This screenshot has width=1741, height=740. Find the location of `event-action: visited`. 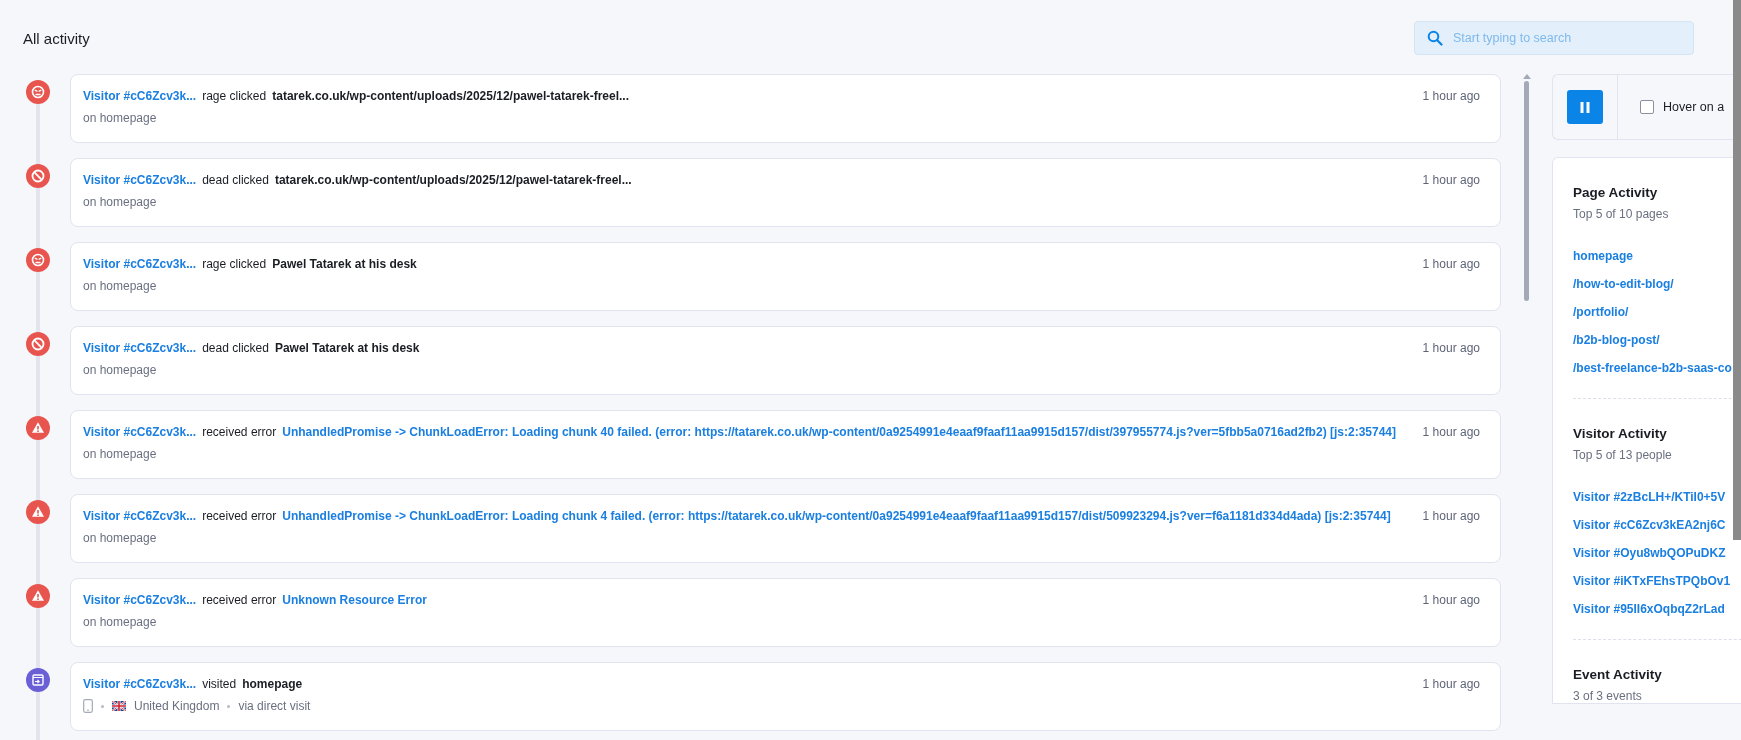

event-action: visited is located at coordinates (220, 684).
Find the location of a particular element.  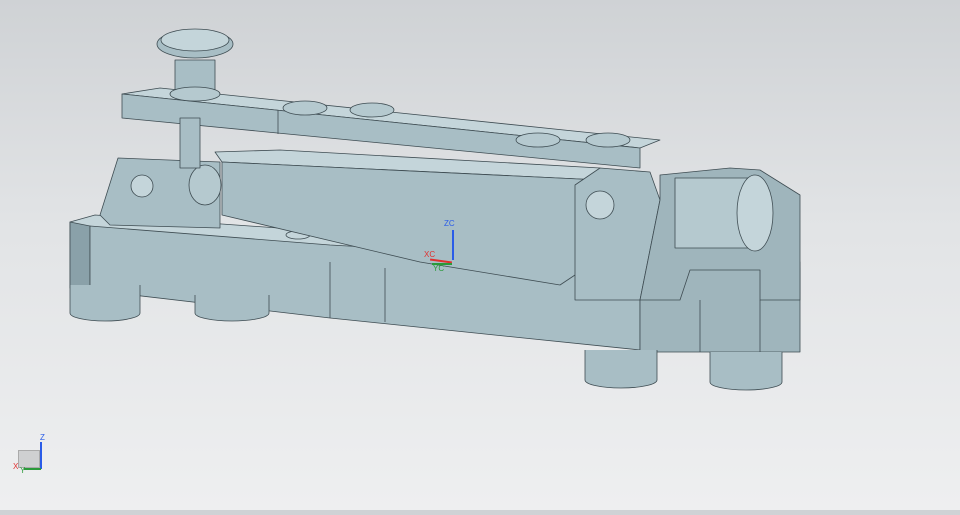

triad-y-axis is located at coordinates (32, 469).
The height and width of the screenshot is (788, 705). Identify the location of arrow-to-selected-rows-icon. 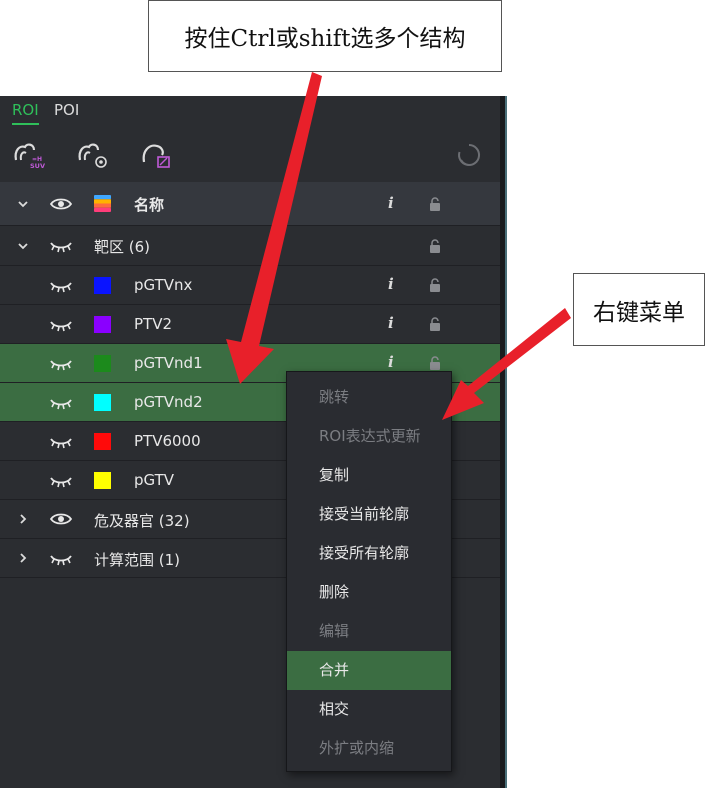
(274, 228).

---

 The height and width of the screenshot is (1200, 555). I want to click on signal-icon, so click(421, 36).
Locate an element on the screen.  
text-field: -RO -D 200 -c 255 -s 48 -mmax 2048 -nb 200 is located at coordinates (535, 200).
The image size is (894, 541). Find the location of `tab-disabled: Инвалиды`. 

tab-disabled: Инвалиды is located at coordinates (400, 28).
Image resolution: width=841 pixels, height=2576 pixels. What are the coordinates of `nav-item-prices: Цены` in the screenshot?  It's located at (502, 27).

> WHAT TO WORK ON: Copy the material verbatim from the line with "The image size" to the line with "Image resolution: width=841", including both of those lines.

> ANSWER FOR THIS EXERCISE:
The image size is (894, 541). Find the location of `tab-disabled: Инвалиды`. 

tab-disabled: Инвалиды is located at coordinates (400, 28).
Image resolution: width=841 pixels, height=2576 pixels. What are the coordinates of `nav-item-prices: Цены` in the screenshot?  It's located at (502, 27).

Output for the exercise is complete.